The DEMOGRAPHY-STATISTICS-INFORMATION TECHNOLOGY Letter
#1 Jun 2013 Download PDF
TO ANALYZE DATA we need to know where it came from, but what exactly does this mean?
It may mean a citation of the publication the data was taken from. But what if the publication is a secondary source?
Usually we want a citation of the primary source. Secondary sources may get it wrong. Often they omit important metadata. They may not indicate the primary source.
The fullest answer to "Where did this data come from?" is a description of the process that produced the data. This may require multiple documents running to hundreds of pages.
Knowing where data comes from is an essential practical discipline of data analysis. The following story shows why.
In 1994, when my family and I were living in Canberra, we were invited to dinner by Jack Caldwell and his wife Pat. Over dinner Jack told the following story.
He had read in the journal West Africa that the population of Lagos was five million persons. Having worked extensively in Nigeria, he was keenly interested in the number. Being a good demographer, he was equally interested in the source.
So he wrote to the journal asking for the source. They replied that the number had come from someone Jack knew at the University of Birmingham's West African Centre, Margaret (Peg) Pell.
So Jack wrote to Peg, asking her for the source. She replied that she had heard the number from Bob Morgan, another friend. Jack guessed that the source was a demographic survey that Bob had worked on. And of course he wrote to to Bob for confirmation.
Bob replied that the survey was not the source, as it had not been completed, but the letter did provide the source.
You remember, Jack, that I picked you and Pat up at Lagos airport nine months ago. Your flight path had come in over the full length of the city and you remarked to me that it had grown greatly and now looked as if it might have five million inhabitants. I knew that you had flown over many cities and knew the populations of many of them, so I thought that this was probably the best estimate available. I have subsequently employed it when people have asked me the question.
The source that Jack had searched so assiduously for was—himself!

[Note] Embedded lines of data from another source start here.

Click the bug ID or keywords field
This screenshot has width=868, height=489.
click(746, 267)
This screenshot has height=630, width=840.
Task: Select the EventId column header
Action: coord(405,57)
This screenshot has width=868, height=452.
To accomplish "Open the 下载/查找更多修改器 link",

The story shows that to assess data quality we need to look not just at the data itself, but also at the process that produced the data. Data quality is a function of the nature of the data collection process and the care with which it was executed.
The estimate in this case is remarkably good, as the resources section below shows. Given the process, however, we would not expect high precision.
The United Nations Population Division produces estimates of the population of major cities of the world. World Urbanization Prospects: The 2011 Revision is available for free download via the "Final Report" link at esa.un.org/unpd/wup/.
The "Urban Agglomerations" link provides access to an online database. The estimates for Lagos for mid-1990 and mid-1995 are, respectively, 4.8 and 6.0 million.